JCI: We make some mistakes!

Hobbs: That study told us that rare variants cumulatively contribute to complex traits. As this was all happening, there was a great paper in Nature Genetics from Catherine Boileau’s group where they had identified a new gene, PCSK9, with selected missense mutations that caused a disease that looked just like familial hypoglycemia.

Jay Horton told me about how he overexpressed PCSK9 in the liver — both the mutant forms of PCSK9 as well as the wild-type form of PCSK9. In all cases, the LDL receptor disappeared without a change in messenger RNA and the plasma levels of LDL went really high. This was a really interesting result, particularly as overexpressing the wild-type protein had this effect. This strongly suggested these mutations were gain-of-function mutations. We thought the likelihood that we would find a gain-of-function mutation in the Dallas Heart Study was very low, given the size of the population. So we looked for loss-of-function mutations and predicted that the phenotype would be just the opposite: very low LDL cholesterol levels. We went to our population and sequenced the coding regions of PCSK9 in the individuals with the lowest LDL levels and hit pay dirt right away when we found a nonsense mutation. We found our first and then a second nonsense mutation in the African-Americans. We took those two mutations, assayed the whole group of African-Americans, and one out of every 50 had a nonsense mutation. When we looked, the LDL levels were reduced by about 40% in the 33 people we identified with a nonsense mutation compared to the ones who didn’t have the nonsense mutation.

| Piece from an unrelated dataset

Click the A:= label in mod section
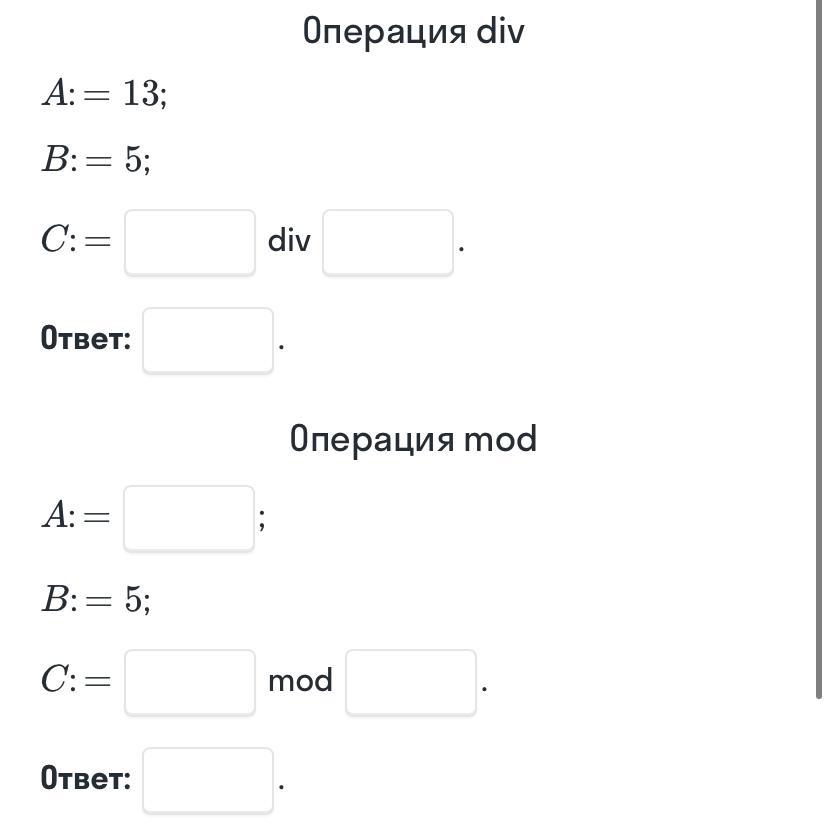 pos(76,515)
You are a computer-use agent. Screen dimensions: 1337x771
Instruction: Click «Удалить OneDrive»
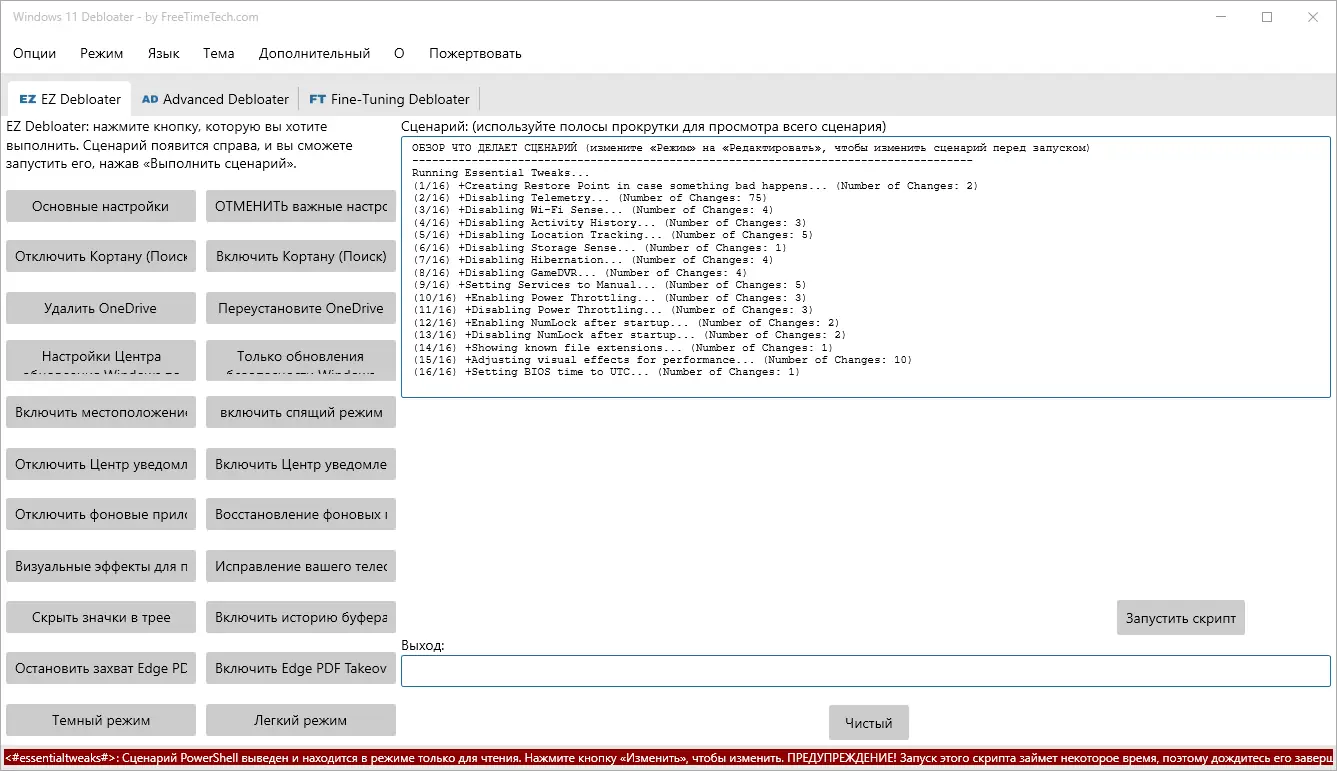click(100, 308)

JCI: When were you able to figure out that a mutation in PCSK9 led to a consequent reduction in heart disease?

Hobbs: We went to a collaborator (Eric Boerwinkle) who runs the genetic part of the ARIC [Atherosclerosis Risk in Communities] study, a biracial prospective study. The cohort had been followed at that time for 15 years, and we assayed for the PCSK9 variant and looked at who developed heart disease over a 15-year period. The results were better than we ever expected. We saw dramatic reductions in heart disease in the African-American population: a 28% reduction in LDL leading to an 88% reduction in coronary events. We also found a sequence variation in Caucasians. It had a mild effect on PCSK9 function, with a 15% reduction in LDL, but still a 46% reduction in coronary disease.

JCI: You’ve been quoted as saying, “Geneticists took a little while to understand this, but the pharmaceutical companies got it right away.”

Hobbs: Absolutely. I would talk at genetics meetings, and there just was very little interest initially. But there were a number of companies that picked it up. The rest is history. There’s an antibody in ongoing trials and an advisory board has recommended that the FDA approve it sometime this summer [2015].

JCI: Exciting. What else do you think you might have done if you weren’t a scientist?

Hobbs: I often think about what would have happened if I had stayed at Columbia, if I had never met Donald Seldin. When I was young, I played the piano. I wanted to be a pianist. That was totally unrealistic. I think I could’ve been successful in other endeavors, but I am glad that I’ve taken this path.

Footnotes

Reference information: J Clin Invest. 2015;125(10):3725–3726. doi:10.1172/JCI84086.